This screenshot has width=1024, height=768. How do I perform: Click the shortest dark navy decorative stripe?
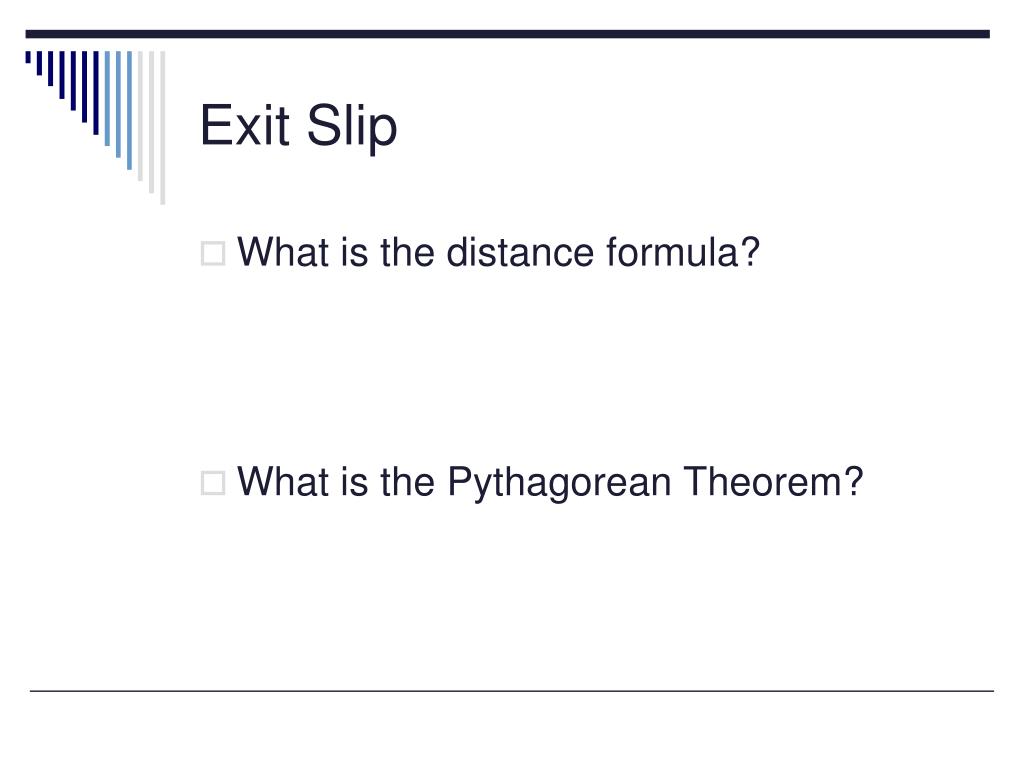pyautogui.click(x=28, y=57)
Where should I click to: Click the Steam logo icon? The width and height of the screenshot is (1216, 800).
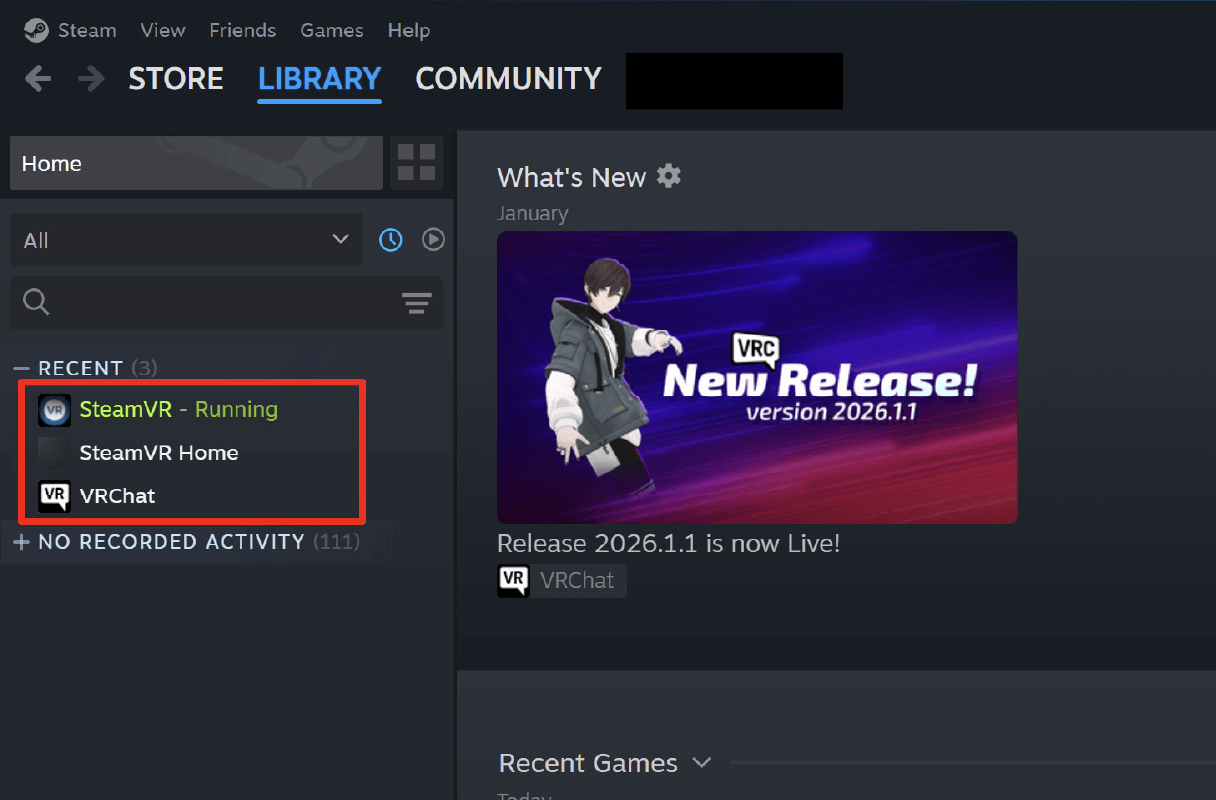[x=36, y=30]
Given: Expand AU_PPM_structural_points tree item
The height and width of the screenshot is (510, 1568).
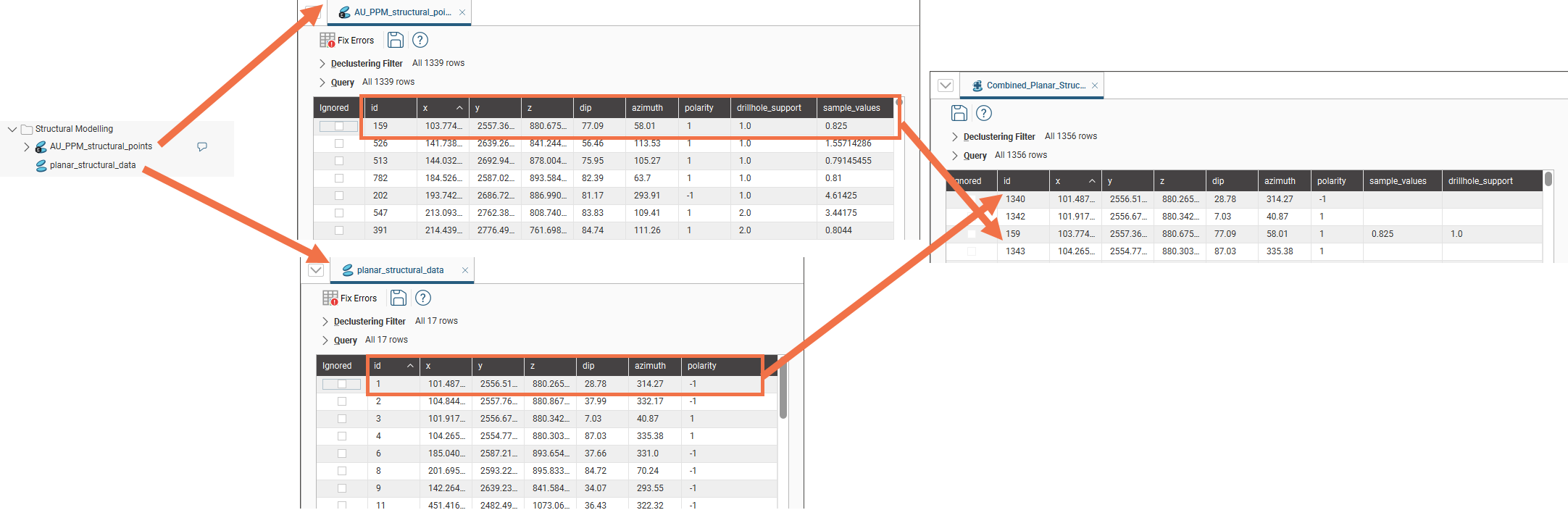Looking at the screenshot, I should (x=27, y=146).
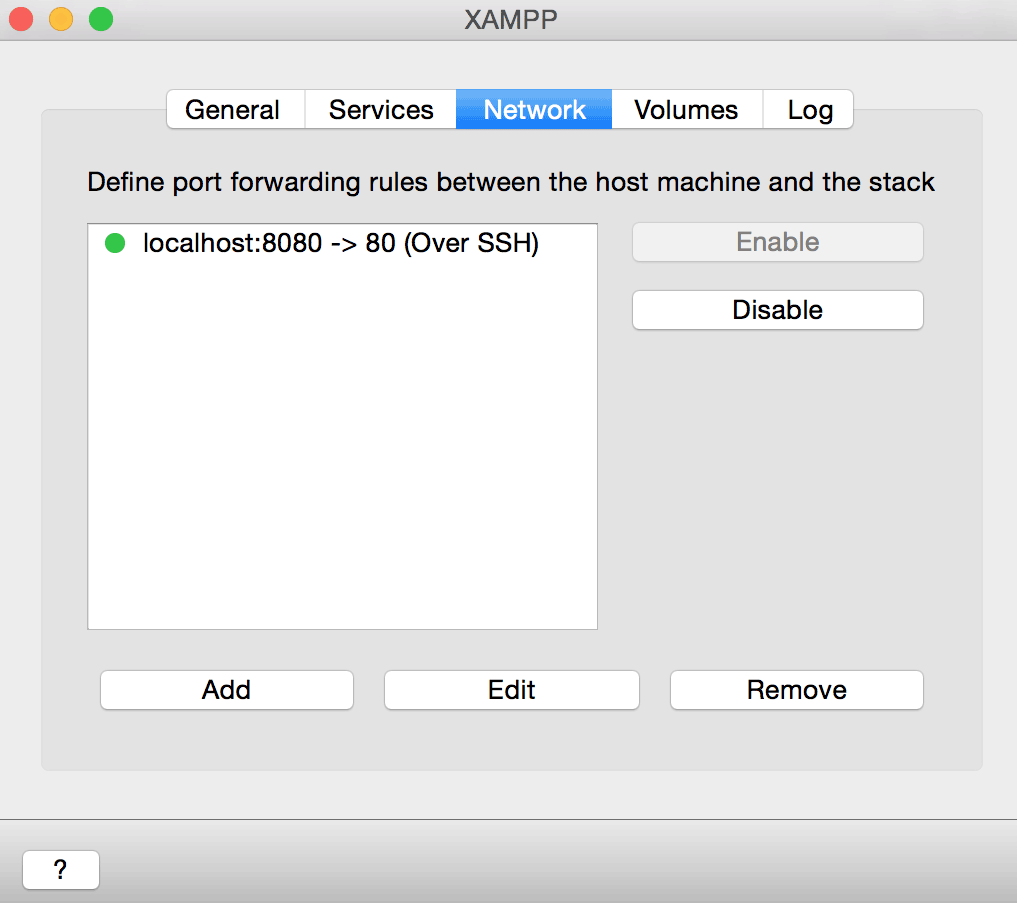1017x903 pixels.
Task: Switch to the General tab
Action: coord(233,110)
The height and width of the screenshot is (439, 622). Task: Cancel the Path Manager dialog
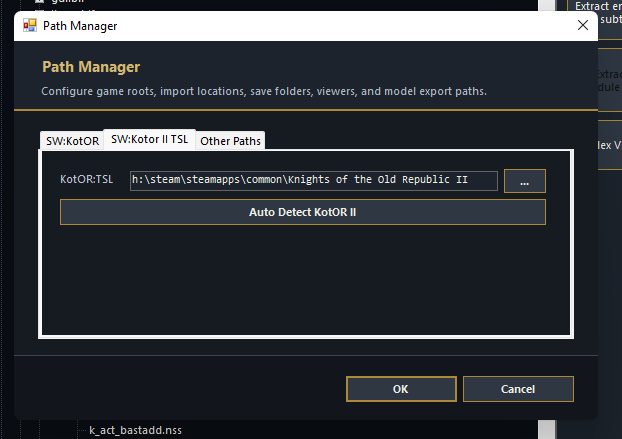(x=518, y=388)
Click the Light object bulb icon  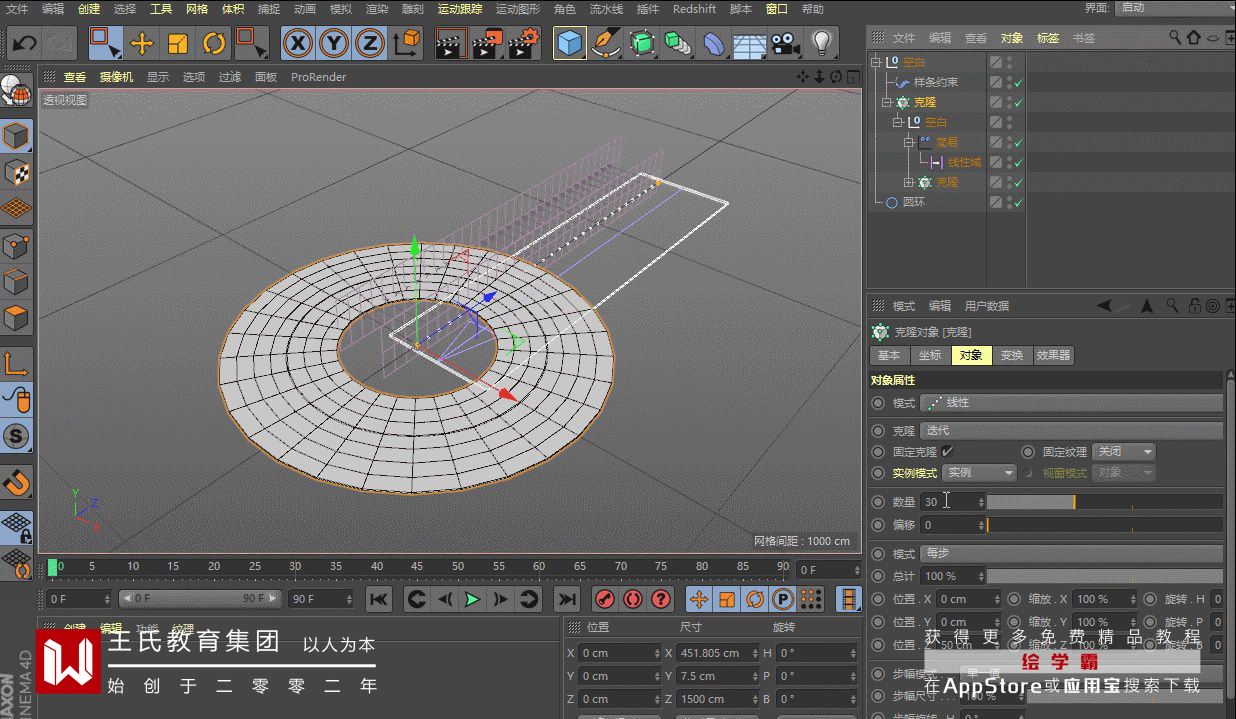click(821, 43)
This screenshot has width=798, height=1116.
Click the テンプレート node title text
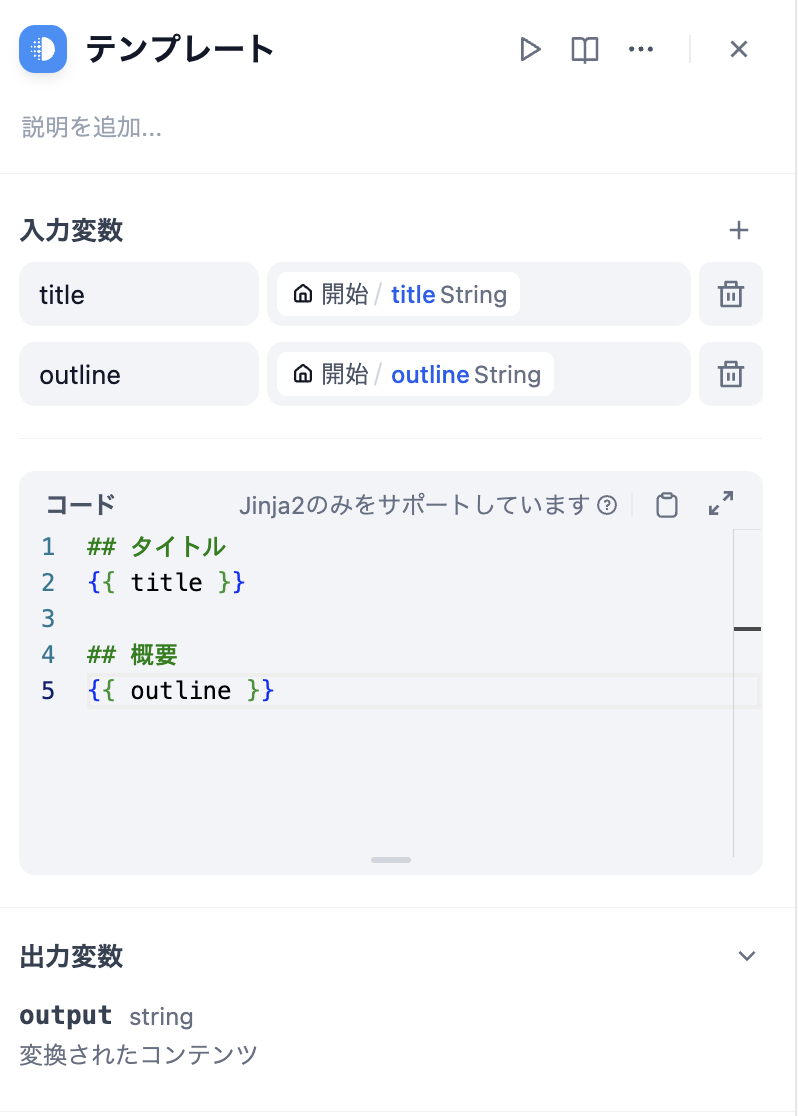(180, 49)
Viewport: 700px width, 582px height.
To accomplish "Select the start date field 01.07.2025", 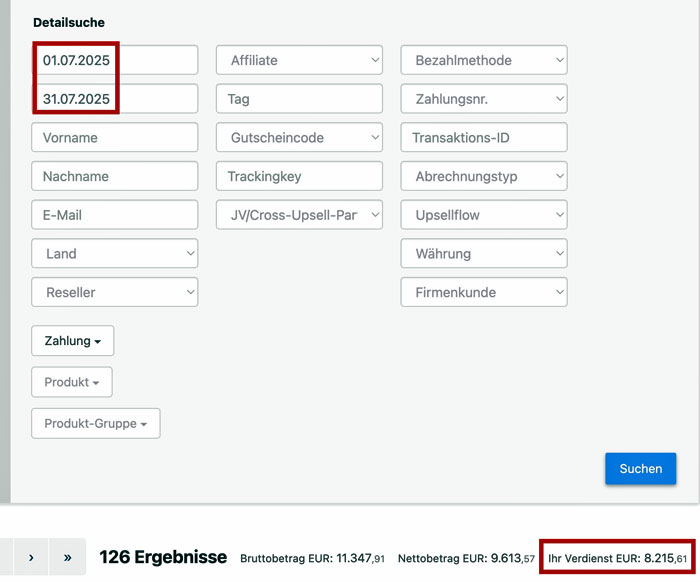I will point(114,60).
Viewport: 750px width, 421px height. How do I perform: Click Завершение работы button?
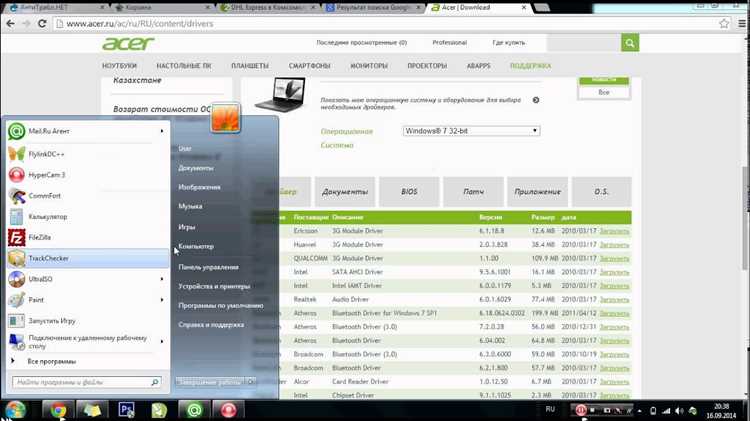coord(209,382)
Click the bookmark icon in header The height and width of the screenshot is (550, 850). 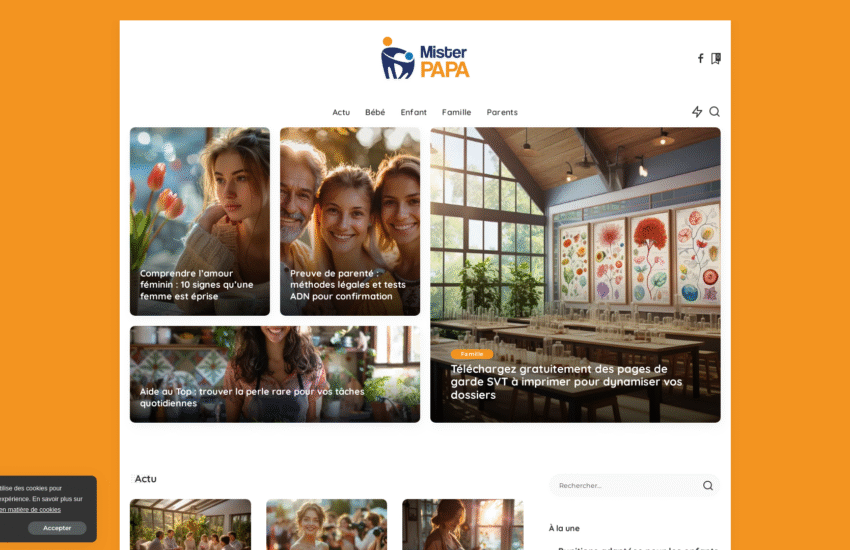pyautogui.click(x=716, y=58)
********************
◆ ABOUT THIS EXERCISE ◆
Only the lines from the beginning of the listing up to and including the line with "Given: Expand AU_PPM_structural_points" should appear in the reply, copied word for word and free of pictures.

◆ RESPONSE TO THIS TASK ◆
This screenshot has width=1024, height=768. How do I perform: Click the shortest dark navy decorative stripe?
pyautogui.click(x=28, y=57)
Where should I click to: Click the Steam logo icon? The width and height of the screenshot is (1216, 800).
[x=36, y=30]
Given: Expand AU_PPM_structural_points tree item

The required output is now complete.